The SD card slot needs a warning though: SD cards don't sit all the way inside this slot. Instead, any cards you insert will stick halfway out of the chassis. This could be a problem if you somehow forget that you've inserted a card and accidentally move the laptop in a way that can potentially bend or crunch the card.

SD cards don't go all the way inside the chassis.
SD cards don't go all the way inside the chassis.

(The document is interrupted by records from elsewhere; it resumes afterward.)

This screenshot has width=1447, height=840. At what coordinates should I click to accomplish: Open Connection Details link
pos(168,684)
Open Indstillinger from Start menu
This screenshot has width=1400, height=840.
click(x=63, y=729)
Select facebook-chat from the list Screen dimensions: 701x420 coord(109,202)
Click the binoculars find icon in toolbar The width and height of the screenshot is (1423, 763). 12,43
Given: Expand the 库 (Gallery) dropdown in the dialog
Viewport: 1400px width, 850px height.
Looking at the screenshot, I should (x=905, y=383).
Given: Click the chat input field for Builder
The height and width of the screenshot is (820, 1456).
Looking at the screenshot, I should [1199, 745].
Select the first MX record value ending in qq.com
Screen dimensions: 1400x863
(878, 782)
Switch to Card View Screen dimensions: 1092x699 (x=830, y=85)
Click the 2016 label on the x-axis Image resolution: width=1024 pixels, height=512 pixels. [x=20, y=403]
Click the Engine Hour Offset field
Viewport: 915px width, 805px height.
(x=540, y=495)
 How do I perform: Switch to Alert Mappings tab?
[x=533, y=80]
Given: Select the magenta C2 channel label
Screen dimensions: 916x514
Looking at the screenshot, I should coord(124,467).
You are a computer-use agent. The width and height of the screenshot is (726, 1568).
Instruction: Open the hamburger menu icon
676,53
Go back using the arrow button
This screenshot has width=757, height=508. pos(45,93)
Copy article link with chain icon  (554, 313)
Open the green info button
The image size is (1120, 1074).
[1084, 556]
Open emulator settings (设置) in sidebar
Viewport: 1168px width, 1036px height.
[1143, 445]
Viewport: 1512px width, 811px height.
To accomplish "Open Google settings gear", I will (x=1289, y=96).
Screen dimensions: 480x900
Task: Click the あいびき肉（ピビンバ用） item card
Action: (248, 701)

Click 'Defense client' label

Overall, though, we like the build quality and design of the Zenbook UX301LA, which looks good in addition to being very solid, and it's comfortable to use and to carry around on a daily basis (it weighs just above 1.4kg, and it's about 18mm thick at its thickest point).

Keyboard and touchpad

The keys feel solid, they have adequate travel, and the keyboard tray doesn't move at all as the keys are hit. Our only problem with the keyboard is the power button, which is located in the top-right corner of the keyboard where the Delete key would ordinarily be. We pressed it many times by accident and put the computer into sleep mode. Previous designs we've seen that use the power button in this location have a delay on the button in case it's accidentally pressed, but our test laptop didn't and we couldn't find a setting to change this.

The touchpad is a large one (99x67mm), and it's centred according to the chassis, rather than the space bar. It felt smooth under our fingers and it was generally responsive. However, the software that drives this pad isn't great, as there is no scope for changing things such as scrolling behaviour. Swipe-in gestures for Windows 8 were also a little too sensitive, and there were many times when we inadvertently brought up the Charms or switched apps. As is the case with many recent ASUS touchpads we've seen recently, the three-finger swipe gesture didn't work for us when we used Firefox. As usual, ASUS still needs to put more work into the touchpad, even on a premium laptop such as this one.


There's a lot to like about the ASUS Zenbook UX301LA, including its high resolution screen and overall performance. The RAID 0 storage array is particularly impressive. We also found its keyboard to be very good, and we enjoyed the styling and the build quality. All up, it's an impressive unit. However, it could use some refining: in particular, we're not fans of the SD card slot leaving cards half exposed, we wish the driver for the touchpad was more extensive, and we think the battery life is too short for an Ultrabook.